For question 1, since there is a $50\%$ chance of detecting the bacteria, therefore there is also a $50\%$ of not detecting the species when it is present. Therefore

• $Pr$(not detecting when present)= $(1-0.5)^3$=0.125

Is this correct?

For question 2, I have no idea, can someone please show the working out for this question?

Thankyou for taking the time to read this

Answer 1

Original, incorrect, analysis

I'm not completely certain on what posterior probability means, but let's reason through this:

1. The search site definitely has the bacteria
It is given that the probability of detection is $50\%$ given that the bacteria is present (which is the parameters of this case). Therefore, indeed, it should be $0.5^3 = 0.125 = 12.5\%$.
2. You take a random sample (of the some place which may or may not contain the bacteria) and you don't detect the bacteria here. There are two cases:
   1. The bacteria is present: $25\%$
   You don't detect it with a probability of $0.125$
   2. The baceteria is not present: $75\%$
   You don't detect the bacteria, assuming with a probability of $100\%$ given that the bacteria is not there.
   Combining those two gives a probability of the bacteria being there as: $$ 0.25 * 0.125 + 0.75 * 1 = 0.78125 = 78.125\% $$

For me the problem is that a false positive is not given (which is necessary). Without a probability for false positive, I am assuming the probability of a false positive is $0\%$.

Dataset records:
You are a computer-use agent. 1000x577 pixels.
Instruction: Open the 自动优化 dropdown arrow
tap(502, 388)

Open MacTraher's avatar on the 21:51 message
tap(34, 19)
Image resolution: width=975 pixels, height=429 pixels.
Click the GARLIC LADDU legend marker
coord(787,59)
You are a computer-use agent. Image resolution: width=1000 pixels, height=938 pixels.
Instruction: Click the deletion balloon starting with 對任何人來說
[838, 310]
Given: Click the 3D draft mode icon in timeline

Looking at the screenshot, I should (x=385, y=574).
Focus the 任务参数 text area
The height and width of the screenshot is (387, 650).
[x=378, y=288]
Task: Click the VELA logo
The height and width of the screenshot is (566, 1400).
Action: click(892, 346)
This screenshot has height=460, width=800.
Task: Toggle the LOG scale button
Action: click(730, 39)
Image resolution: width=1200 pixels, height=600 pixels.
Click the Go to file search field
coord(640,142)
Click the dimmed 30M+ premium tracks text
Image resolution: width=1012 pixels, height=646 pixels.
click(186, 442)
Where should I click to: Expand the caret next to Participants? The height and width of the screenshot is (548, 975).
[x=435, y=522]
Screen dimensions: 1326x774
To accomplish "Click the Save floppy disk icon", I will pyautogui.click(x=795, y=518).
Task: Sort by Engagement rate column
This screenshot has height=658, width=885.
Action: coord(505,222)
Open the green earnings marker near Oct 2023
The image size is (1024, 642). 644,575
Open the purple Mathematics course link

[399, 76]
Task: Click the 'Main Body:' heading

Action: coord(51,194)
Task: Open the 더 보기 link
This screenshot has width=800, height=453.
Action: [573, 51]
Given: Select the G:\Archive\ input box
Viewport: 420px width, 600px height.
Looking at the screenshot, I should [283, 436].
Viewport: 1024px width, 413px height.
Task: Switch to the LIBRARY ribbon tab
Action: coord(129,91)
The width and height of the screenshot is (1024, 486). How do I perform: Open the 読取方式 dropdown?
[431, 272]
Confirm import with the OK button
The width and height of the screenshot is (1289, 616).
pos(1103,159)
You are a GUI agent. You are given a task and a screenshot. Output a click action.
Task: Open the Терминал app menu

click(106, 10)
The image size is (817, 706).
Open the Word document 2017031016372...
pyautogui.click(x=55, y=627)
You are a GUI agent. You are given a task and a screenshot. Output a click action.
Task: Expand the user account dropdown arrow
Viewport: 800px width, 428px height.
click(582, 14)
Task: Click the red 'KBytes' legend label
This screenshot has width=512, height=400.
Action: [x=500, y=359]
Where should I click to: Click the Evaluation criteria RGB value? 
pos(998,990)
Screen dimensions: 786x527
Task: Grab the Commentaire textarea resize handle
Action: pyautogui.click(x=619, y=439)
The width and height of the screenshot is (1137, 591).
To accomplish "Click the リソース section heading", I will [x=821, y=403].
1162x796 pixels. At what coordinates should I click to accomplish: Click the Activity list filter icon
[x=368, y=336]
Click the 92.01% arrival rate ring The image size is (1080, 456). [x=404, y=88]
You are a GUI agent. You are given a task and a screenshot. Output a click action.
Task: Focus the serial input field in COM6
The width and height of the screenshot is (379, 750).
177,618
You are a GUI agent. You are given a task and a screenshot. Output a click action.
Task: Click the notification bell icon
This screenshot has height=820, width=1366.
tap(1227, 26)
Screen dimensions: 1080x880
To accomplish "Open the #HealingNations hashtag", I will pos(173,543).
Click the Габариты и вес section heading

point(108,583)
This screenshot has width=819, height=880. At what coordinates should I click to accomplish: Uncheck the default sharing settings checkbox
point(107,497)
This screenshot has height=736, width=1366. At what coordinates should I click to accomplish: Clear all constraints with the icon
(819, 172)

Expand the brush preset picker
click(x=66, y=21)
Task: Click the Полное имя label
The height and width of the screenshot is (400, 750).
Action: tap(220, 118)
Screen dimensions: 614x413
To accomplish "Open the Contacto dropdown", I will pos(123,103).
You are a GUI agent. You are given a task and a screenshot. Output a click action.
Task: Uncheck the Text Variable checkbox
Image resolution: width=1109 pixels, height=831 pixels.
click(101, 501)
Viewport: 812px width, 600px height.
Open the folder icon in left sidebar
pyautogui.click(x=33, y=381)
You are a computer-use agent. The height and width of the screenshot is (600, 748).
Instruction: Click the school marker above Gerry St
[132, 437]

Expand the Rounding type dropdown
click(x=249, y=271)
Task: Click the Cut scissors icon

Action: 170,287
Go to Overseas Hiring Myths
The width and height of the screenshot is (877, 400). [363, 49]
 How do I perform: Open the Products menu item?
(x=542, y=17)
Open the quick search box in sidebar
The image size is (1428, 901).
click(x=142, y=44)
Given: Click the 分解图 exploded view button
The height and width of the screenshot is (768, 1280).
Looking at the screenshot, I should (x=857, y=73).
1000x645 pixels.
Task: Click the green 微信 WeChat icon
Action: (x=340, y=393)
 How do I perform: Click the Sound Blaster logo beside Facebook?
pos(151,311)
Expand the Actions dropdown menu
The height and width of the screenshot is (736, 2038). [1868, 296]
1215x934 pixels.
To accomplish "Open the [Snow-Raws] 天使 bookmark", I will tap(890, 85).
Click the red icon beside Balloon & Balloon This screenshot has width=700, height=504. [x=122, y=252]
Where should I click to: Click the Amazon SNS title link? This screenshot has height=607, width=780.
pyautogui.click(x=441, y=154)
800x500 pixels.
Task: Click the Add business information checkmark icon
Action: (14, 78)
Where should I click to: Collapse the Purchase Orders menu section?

Using the information:
1. Condense the paragraph in the bacteria-detection thread that begins "For me the problem is" into one shorter sentence, keeping its main facts.
2. Summarize the bacteria-detection thread in two sentences.
3. Extend the bacteria-detection thread from where it stops.
None of the data is needed to work with the bacteria-detection thread.

Results of the exercise:
1. The problem omits the false-positive probability, which is needed, so the answer assumes it is 0%.

2. For question 1, the poster reasons that a 50% detection chance means a 50% chance of missing the bacteria when present, gives Pr(not detecting when present) as (1-0.5)^3 = 0.125, and asks for the working for question 2. An answer labeled as an original, incorrect analysis agrees that the result is 0.125 and, because no false-positive probability is given, assumes it to be 0%.

3.
Correct Analysis (from comments)

\begin{align} H_1 = &\text{no bacteria is present} \\ H_2 = &\text{bacteria is present} \\ D = & \text{three searches find no bacteria} \\ p(H_1 | D) =& \frac{p(D|H_1)*p(H_1)}{p(D|H_1)*p(H_1) + p(D|H_2)*p(H_2)} \end{align}

We know $p(D|H_1) = 1$ (you said there were no false positives), $p(H_1) = 0.75$ ($75\%$ of rain forests contain bacteria), $p(D|H_2) = 0.125$ (probability of three false negatives give bacteria exists), and $p(H_2) = 0.25$ ($25\%$ of rain forests contain the bacteria).

This gives:

$$ p(H_1 | D) = \frac{0.75}{0.75 + 0.125 * 0.25} = 0.96 = 96\% $$

I mispoke on my original answer (I implied the probability of there not being bacteria as fairly low--which is clearly counterintuitive--but I actually calculated the probability that there was bacteria). If we change the above to calculate that we get:

$$ \frac{0.125 * 0.25}{0.125 * 0.25 + 1*0.75} = 0.04 = 4\% $$

Explain why my original analysis is incorrect

Obviously what I did originally was wrong. There are things wrong with my original analysis...I will leave it up to you and commenters to explain them. Honestly, I think it will be helpful if I leave the incorrect analysis up.

Answer 2

Your answer to question 1 looks correct.

One possible approach to question 2 might be to consider $1$ million rainforests.

• How many do you expect to contain bacterium Alpha?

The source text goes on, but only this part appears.